**Task description**
In the excerpt below on Medicare Part D drug rebates, how much higher would drug manufacturers' revenues be under the POS rebate model than under PDPRA?

**Excerpt to read**
-------------------------

However, pharmaceutical companies would profit and taxpayer burden would rise if manufacturer rebates were directly applied to insurers’ pharmacy prices, the report said.
Milliman also modeled 2 alternate add-on scenarios not in the Senate proposal that change how drug manufacturer rebates are handled under Part D.
“The additional scenarios reflect Senate leadership and White House interest in using manufacturer rebates to reduce costs at the pharmacy counter,” the report said.
The first considers spending changes if rebates were fully directed to the point of sale (POS), reducing total pharmacy reimbursement (“POS rebates”). Under the POS rebate model, drug manufacturers would see $44 billion in higher revenues compared with revenues under PDPRA. This result is due to the structure of the Medicare program. Manufacturers’ contributions to Medicare only begin once pharmacy spending has reached a certain threshold, so applying rebates directly to pharmacy spending means fewer beneficiaries reach the threshold, which reduces manufacturers’ contributions.
While beneficiaries would see $19 billion in lower spending under this proposal, Medicare would make up the shortfall, spending an additional $63 billion in taxpayer dollars.
The second directs the rebate only to beneficiaries at the pharmacy counter, using rebate dollars to lower their cost sharing; this beneficiary rebate scenario is the basis for the $29 billion in savings to Medicare beneficiaries. Under this model, beneficiary cost-sharing would be based on the net price of a drug after rebates, and the Part D plan would make up the balance of any pharmacy reimbursement.
The manufacturer contribution threshold, however, would be calculated based on the full, unrebated price of a drug. Manufacturers would maintain the same $67 billion in contributions as under PDPRA, but beneficiaries would see $25 billion in lower spending.
Although Medicare costs would increase compared with PDPRA, the program would still save $38 billion compared with the present rebate system, effectively spreading total cost reductions more evenly between Medicare and beneficiaries. Combined with the $4 billion in savings achieved under PDPRA, this would result in $29 billion in total savings to Medicare beneficiaries.
Previous analyses by CMS’ Office of the Actuary and the Congressional Budget Office that found POS rebates would significantly increase Medicare spending while lowering costs for manufacturers, but these analyses had not considered the effect of a beneficiary rebate model.

-------------------------

**Recorded data**
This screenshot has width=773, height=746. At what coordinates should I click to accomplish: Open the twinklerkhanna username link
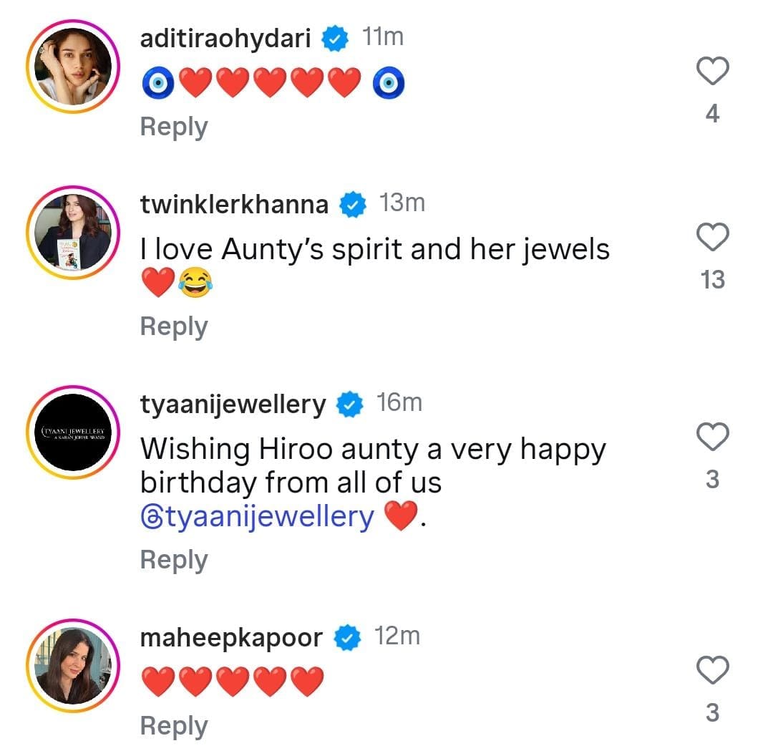tap(234, 205)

-------------------------

**Reply**
$44 billion.